Usually, this kind of question implies there's something horribly wrong with your design.
Update:
Using top of the range RAM (DDR3) would give you a theoretical transfer speed of 12GB/s which equates to reading one 32 bit value every clock cycle with some bandwidth to spare. I'm fairly sure that it is not possible to do anything useful with the data coming into the CPU at that speed - instruction processing stalls would interrupt this flow. The extra, unsued bandwidth can be used to page data to/from a hard disk. Using RAID this transfer rate can be quite high (about 1/16th of the RAM bandwidth). So it would be feasible to transfer data to/from the disk and process it without having any degradation of performance - 16 cycles between reads is all it would take (OK, my maths might be a bit wrong here).
But if you throw Windows into the mix, it all goes to pot.
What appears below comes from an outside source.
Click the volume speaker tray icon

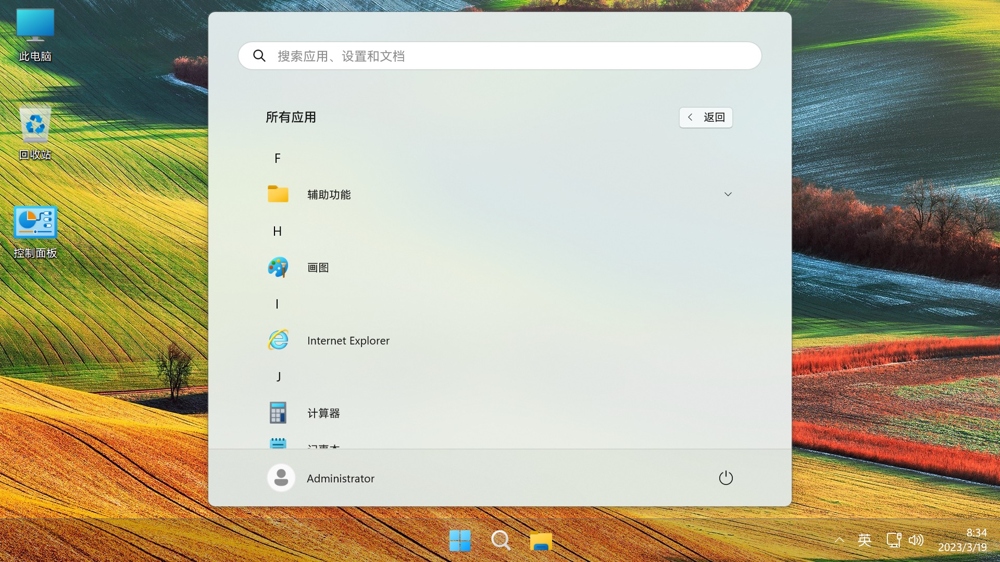[x=916, y=541]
Your memory can go away at any moment, your application can be paused arbitrarily and so on. Locking memory to RAM would have adverse affects on the whole system, thus defeating the purpose of locing the memory.
If you explain what you're trying to acheive and the performance critria, there are many people here that will help develop a suitable solution, because if you have to ask about system limits, you really are doing something wrong.
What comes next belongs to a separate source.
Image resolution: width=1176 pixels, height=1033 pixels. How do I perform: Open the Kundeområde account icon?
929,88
Even if you're able to stop your application from having memory paged out to disk, you'll still run into the problem that the VMM might be paging out other programs to disk and that might potentially affect your performance as well. Not to mention that another application might start up and consume memory that you're currently occupying and thus resulting in some of your applications memory being paged out. How are you planning to deal with that?
There is a way to use non-pageable memory via the non-paged pool but (a) this pool is comparatively small and (b) it's used by device drivers and might only be usable from inside the kernel. It's also not really recommended to use large chunks of it unless you want to make sure your system isn't that stable.
You might want to revisit the design of your application and try to work around the possibility of having memory paged to disk before you either try to write your own VMM or turn a Windows machine into essentially a DOS box with more memory.
The standard solution is to not worry about "virtual" and worry about "dynamic".
The "virtual" part of virtual memory has to be looked at as a hardware function that you can only defeat by writing your own OS.
The dynamic allocation of objects, however, is simply your application program's design.
Statically allocate simple arrays of the objects you'll need. Use those arrays of objects. Increase and decrease the size of those statically allocated arrays until you have performance problems.
Ouch. Non-paged pool (the amount of RAM which cannot be swapped or allocated to processes) is typically 256 MB. That's 12.5% of RAM on a 2GB machine. If another 90% of physical RAM would be allocated to a process, that leaves either -2,5% for all other applications, services, the kernel and drivers. Even if you'd allocate only 85% for your app, that would still leave only 2,5% = 51 MB.